Thousands of people gathered today to commemorate the late Turkish-Armenian journalist Hrant Dink at the site in Istanbul where he was gunned down nine years ago.

The large crowd filed past the military museum in the Sisli district at around 1:30 p.m. to walk toward the Agos office building to read a statement at the site where Dink was shot dead by triggerman Ogun Samast.

Accompanied by water cannons and armored vehicles, police took intense security measures along the route of the march as well as around the office of weekly Agos in Sisli’s Osmanbey neighborhood.

“We are all Hrant Dink,” “We are all Armenians” read black-and-white placards written in Armenian on one side and Turkish on the other.

“We won’t forget, we won’t forgive” read another at the memorial rally that has become an annual event since the murder of Dink on January 19, 2007.

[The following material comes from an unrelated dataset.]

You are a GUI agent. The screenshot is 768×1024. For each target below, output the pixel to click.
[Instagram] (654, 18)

Dink’s assassination sent shockwaves through Turkey and grew into a wider scandal after it emerged that the security forces had known of the murder plot, but failed to act.

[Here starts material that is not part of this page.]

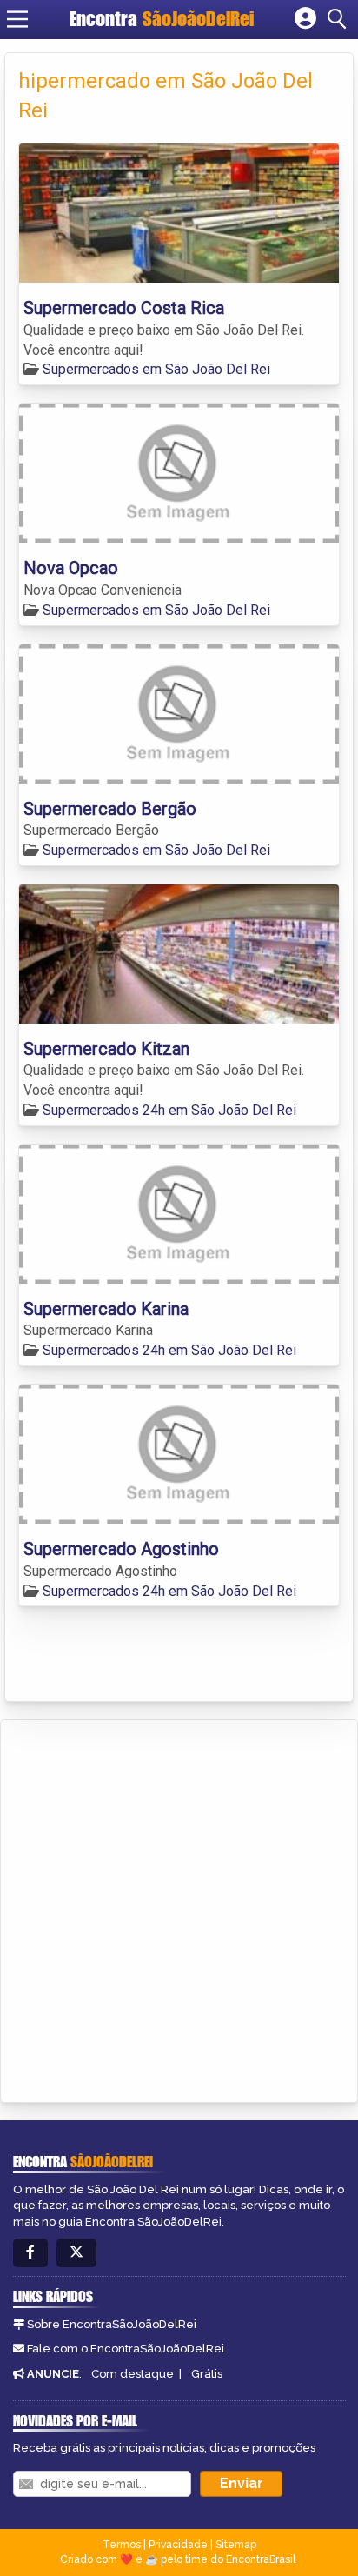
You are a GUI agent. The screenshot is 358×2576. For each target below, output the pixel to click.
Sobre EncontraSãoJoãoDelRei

An Istanbul court last month finally accepted an indictment against 25 public officials, including former police and intelligence chiefs, on charges of “forming a criminal organization,” as well as voluntary manslaughter and negligence.

The accused, including former Istanbul police Chief Celalettin Cerrah, may face a trial.

Every year since Dink’s murder thousands have rallied to remember the journalist, whose life-long campaign for reconciliation between Turks and Armenians won him as many enemies as admirers.

Turkish nationalists especially resented that he qualified the massacre of hundreds of thousands of Armenians in the final years of the Ottoman Empire, the precursor of modern Turkey, as genocide, a term Ankara has always rejected.

Almost a decade after Dink’s death, activists express growing discontent over the limits on freedom of expression under President Recep Tayyip Erdogan.

Prosecutors last week began a vast investigation into over 1,200 academics for engaging in “terrorist propaganda” by signing a petition condemning the military crackdown in the Kurdish-dominated southeast.

Memorial rallies were also held in Ankara as well as Armenian capital of Yerevan and a few European cities on Tuesday.

Commemorating the ninth anniversary of the assassination, OSCE Representative on Freedom of the Media Dunja Mijatović reiterated her call for a swift and transparent judicial procedure to identify the masterminds behind the murder.

“I remain hopeful that recent developments in the trial will help bring the masterminds behind the murder to justice,” Mijatović said, referring to the December 2015 decision of the Istanbul Chief Public Prosecutor’s Office to approve an indictment by prosecutor Gokalp Kokcu to investigate 25 public officials on charges of negligence and misconduct related to the murder.

“I trust that the trial will finally serve justice to Dink’s family, friends and colleagues,” Mijatović said. “Exposing the masterminds would also demonstrate to the entire society the importance of freedom of expression, and the continued need to fight violence against journalists.”

Memorial rallies were also held in Ankara as well as Armenian capital of Yerevan and a few European cities on Tuesday.